## [WHAT IS BEING ASKED]
Scan the data beneath this task and copy each line that includes "Viewport".

**** DATA EXCERPTS ****

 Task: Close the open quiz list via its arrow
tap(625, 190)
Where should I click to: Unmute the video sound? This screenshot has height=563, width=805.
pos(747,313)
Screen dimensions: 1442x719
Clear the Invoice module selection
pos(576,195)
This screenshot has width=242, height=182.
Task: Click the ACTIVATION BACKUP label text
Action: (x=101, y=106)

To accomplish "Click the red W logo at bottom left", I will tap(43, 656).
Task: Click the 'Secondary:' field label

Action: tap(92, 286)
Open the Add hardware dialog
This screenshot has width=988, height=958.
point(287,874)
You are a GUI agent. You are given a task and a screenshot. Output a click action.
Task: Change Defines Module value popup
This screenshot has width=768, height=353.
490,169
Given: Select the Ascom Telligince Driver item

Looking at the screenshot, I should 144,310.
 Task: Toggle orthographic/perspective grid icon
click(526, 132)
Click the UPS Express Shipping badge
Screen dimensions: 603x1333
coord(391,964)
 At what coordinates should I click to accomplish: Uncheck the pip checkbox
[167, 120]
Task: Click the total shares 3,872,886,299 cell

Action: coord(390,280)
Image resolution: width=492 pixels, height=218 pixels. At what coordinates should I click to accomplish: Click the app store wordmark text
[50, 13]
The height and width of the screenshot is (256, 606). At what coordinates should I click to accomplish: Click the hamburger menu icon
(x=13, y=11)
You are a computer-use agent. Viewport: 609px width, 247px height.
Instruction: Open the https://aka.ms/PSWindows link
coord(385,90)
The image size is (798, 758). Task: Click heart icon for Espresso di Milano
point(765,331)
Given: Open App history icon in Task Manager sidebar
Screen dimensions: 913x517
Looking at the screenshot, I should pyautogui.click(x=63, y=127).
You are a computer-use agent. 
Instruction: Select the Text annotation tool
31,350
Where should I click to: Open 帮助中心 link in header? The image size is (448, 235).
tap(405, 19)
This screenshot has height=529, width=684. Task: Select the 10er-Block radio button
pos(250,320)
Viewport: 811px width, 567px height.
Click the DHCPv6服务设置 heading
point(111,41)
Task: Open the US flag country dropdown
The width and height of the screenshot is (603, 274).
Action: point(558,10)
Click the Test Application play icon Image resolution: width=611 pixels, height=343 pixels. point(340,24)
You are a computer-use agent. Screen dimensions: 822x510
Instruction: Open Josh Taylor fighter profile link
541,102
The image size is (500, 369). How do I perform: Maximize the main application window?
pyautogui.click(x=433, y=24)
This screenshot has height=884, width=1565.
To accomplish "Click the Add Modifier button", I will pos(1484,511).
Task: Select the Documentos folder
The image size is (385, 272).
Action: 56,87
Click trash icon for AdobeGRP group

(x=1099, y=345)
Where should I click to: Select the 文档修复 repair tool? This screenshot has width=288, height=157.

****

## [TASK OUTPUT]
You are a computer-use agent. Viewport: 609px width, 247px height.
Viewport: 811px width, 567px height.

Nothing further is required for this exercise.